The Angels Weep - Smith Wilbur (чтение книг txt) 📗
"Jordan," he exclaimed. "By God, it's good to see you." The two brothers met and embraced, and Ralph made no effort to hide his affection, but then everybody loved Jordan.
They loved him not only for his golden beauty and gentle manner, but also for his many talents and for the warmth and real concern that he extended to all about him.
"Oh Ralph, I have so much to ask, and so much to tell you. "Jordan's delight was as intense as Ralph's.
"Later, Jordan," Mr. Rhodes broke in querulously. He did not like to be interrupted, and he waved Jordan back to his seat. Jordan went instantly. He had been Mr. Rhodes" private secretary since he was nineteen years of age, and obedience to his master's least whim was part of his nature by now.
Rhodes glanced at Cathy and Louise. "Ladies, I am sure you will find our discourse tedious, and you have urgent chores to attend to, I am certain." Cathy glanced up at her husband, and saw Ralph's quick annoyance at the artless presumption with which Mr.
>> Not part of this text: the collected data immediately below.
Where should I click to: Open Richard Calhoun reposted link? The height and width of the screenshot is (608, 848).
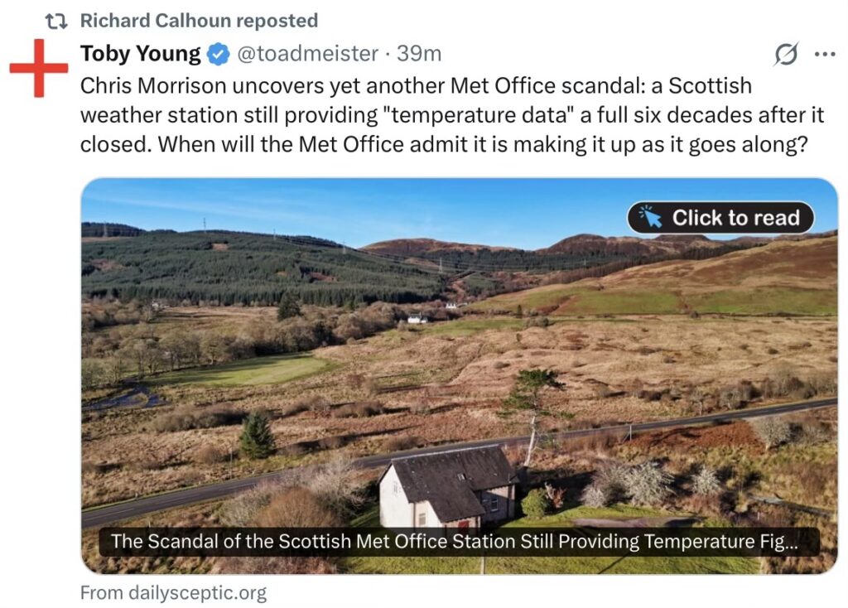tap(199, 20)
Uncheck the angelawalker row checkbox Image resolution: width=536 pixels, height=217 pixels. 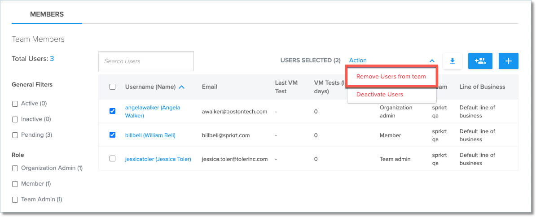pos(113,111)
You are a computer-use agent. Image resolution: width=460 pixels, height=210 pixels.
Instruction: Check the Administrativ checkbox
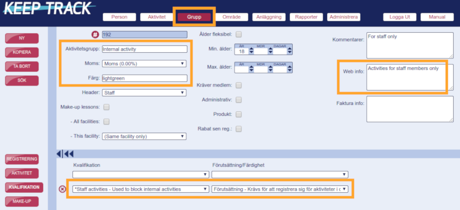tap(239, 100)
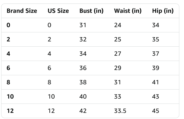Select bust measurement 42 for size 12
The width and height of the screenshot is (184, 119).
[83, 111]
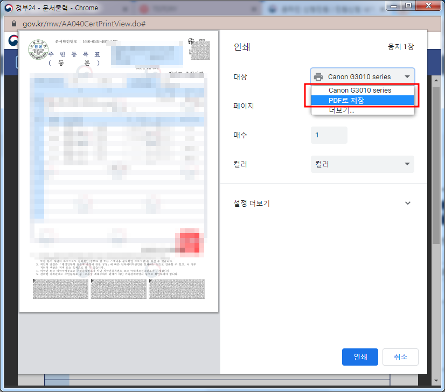Click the 인쇄 print button
Image resolution: width=445 pixels, height=392 pixels.
(360, 356)
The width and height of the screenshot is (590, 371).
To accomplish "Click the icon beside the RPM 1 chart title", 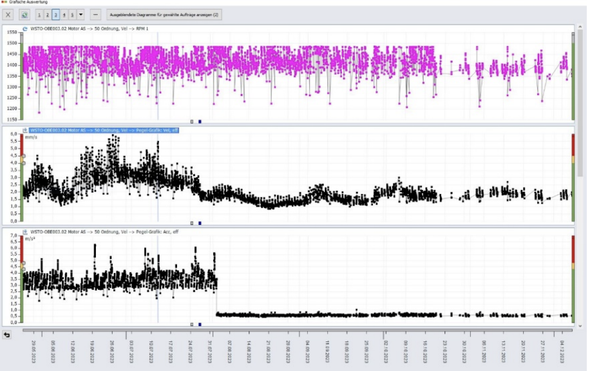I will [25, 29].
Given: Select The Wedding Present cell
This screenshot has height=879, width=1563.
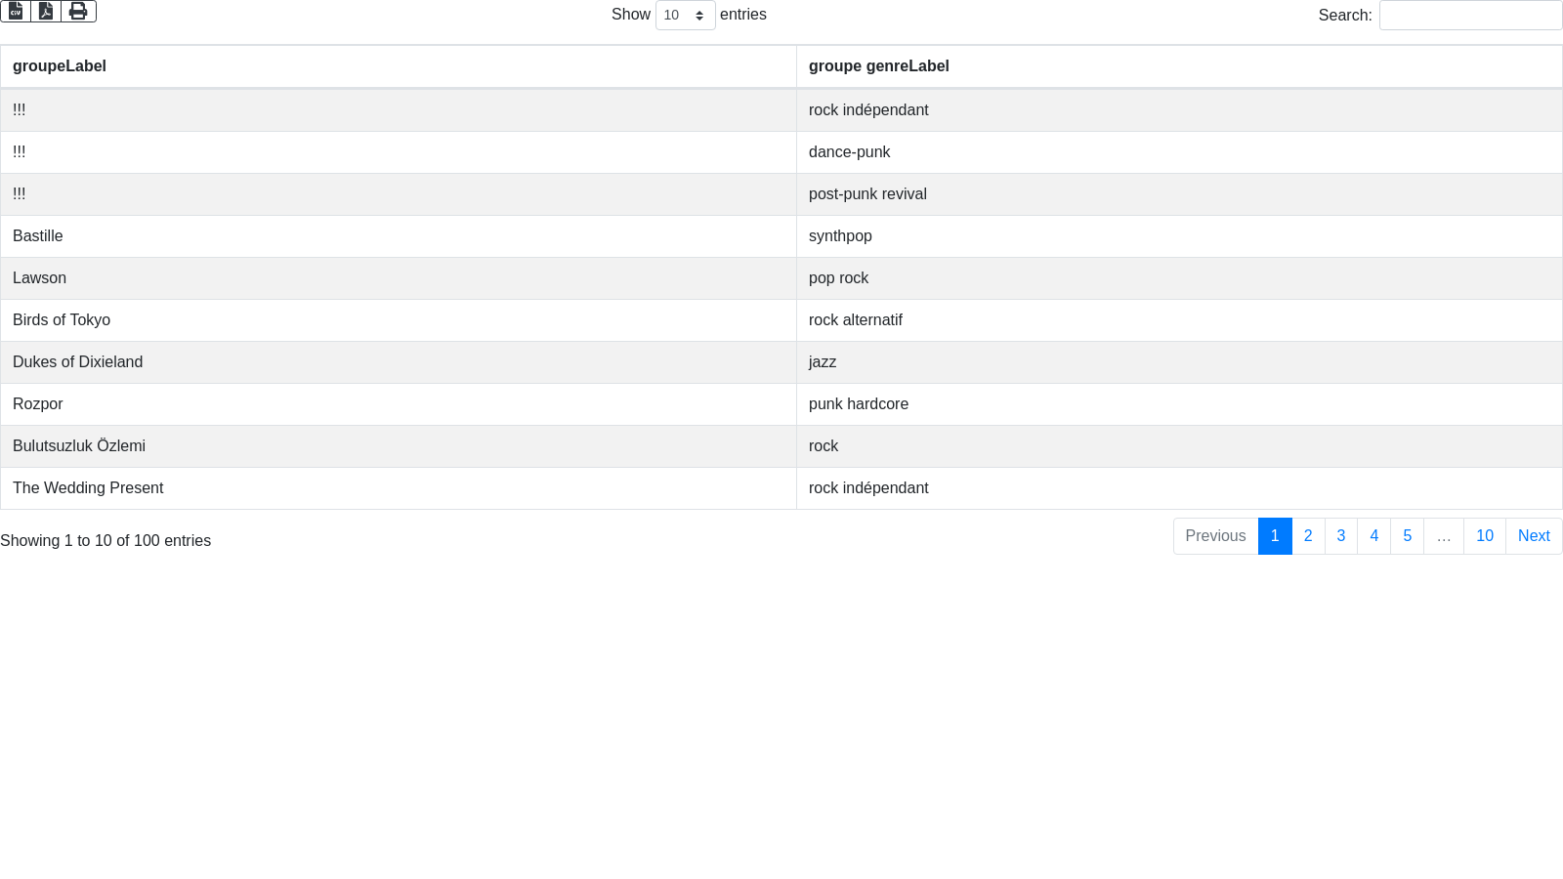Looking at the screenshot, I should pyautogui.click(x=88, y=488).
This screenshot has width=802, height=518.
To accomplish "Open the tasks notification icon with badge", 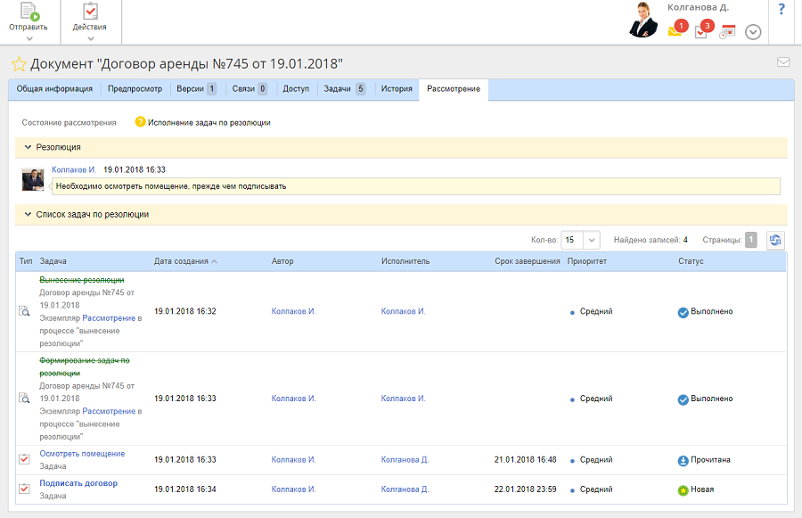I will [x=701, y=30].
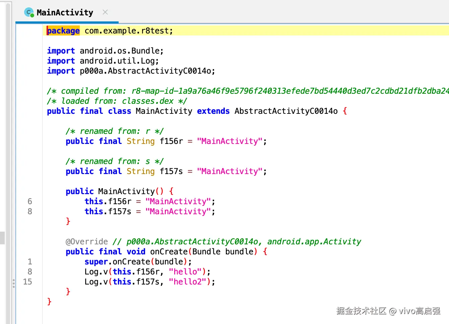
Task: Click the "hello2" string literal
Action: pyautogui.click(x=188, y=281)
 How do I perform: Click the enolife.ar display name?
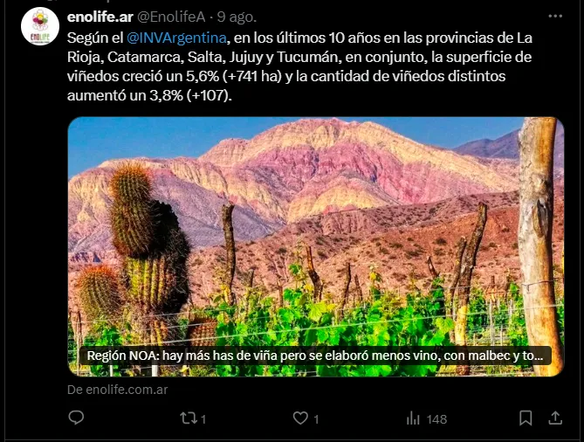(100, 17)
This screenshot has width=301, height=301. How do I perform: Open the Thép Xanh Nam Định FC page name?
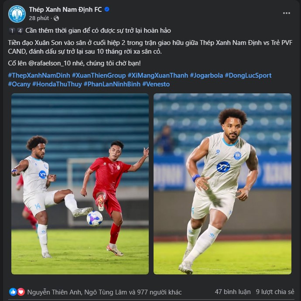[x=65, y=10]
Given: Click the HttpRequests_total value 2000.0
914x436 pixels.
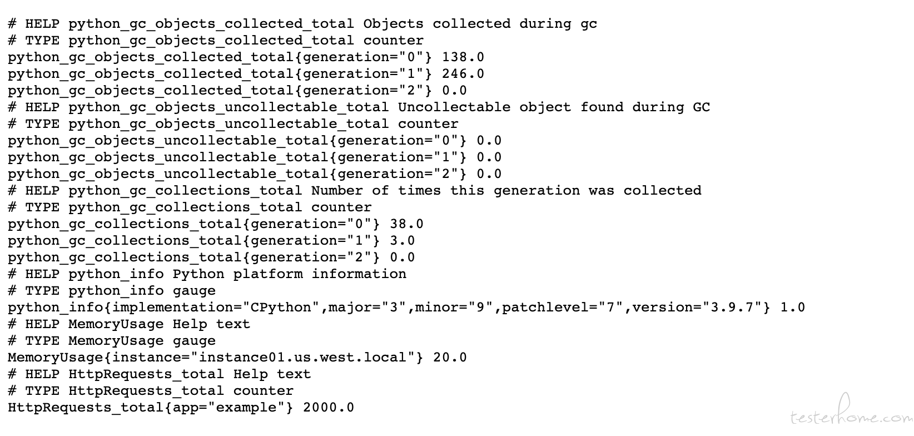Looking at the screenshot, I should coord(328,408).
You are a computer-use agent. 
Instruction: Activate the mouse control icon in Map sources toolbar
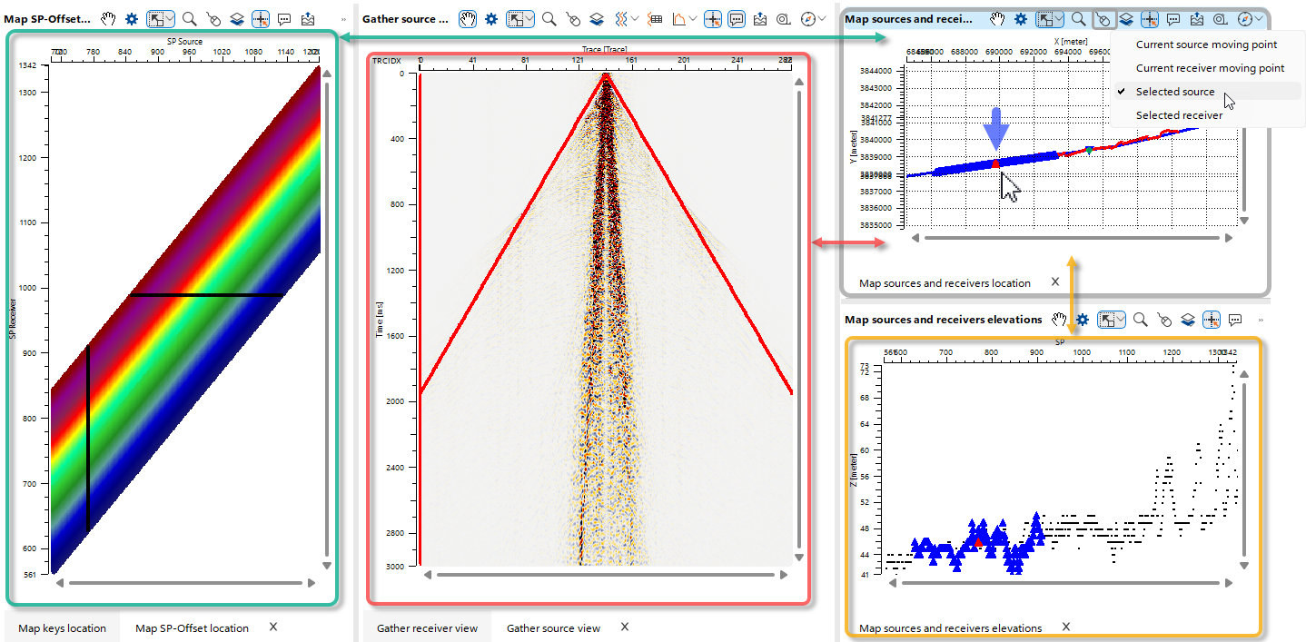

Rhodes had taken over his camp and all within it. Surreptitiously Cathy squeezed his hand to calm him, and felt Ralph relax slightly. There was a limit to even Ralph's defiance. He might not be in Rhodes" employ, but the railway contract and a hundred cartage routes depended upon this man.
Then Cathy looked across at Louise, and saw that she was as piqued by the dismissal. There was a blue spark in her eyes and a faint heat under the fine freckles on her cheeks, but her voice was level and cool as she replied for both Cathy and herself, "Of course you are chrrect, Mr. Rhodes. Will you please excuse us." It was well known that Mr. Rhodes was uncomfortable in the presence of females. He employed no female servants, would not allow a painting nor statue of a woman to decorate his ornate mansion at Groote Schuur in the Cape of Good Hope, he would not even employ a married man in a position close to his person, and immediately discharged even the most trusted employee who took the unforgivable plunge into matrimony. "You cannot dance to a woman's whims and serve me at the same time," he would explain as he fired an offender.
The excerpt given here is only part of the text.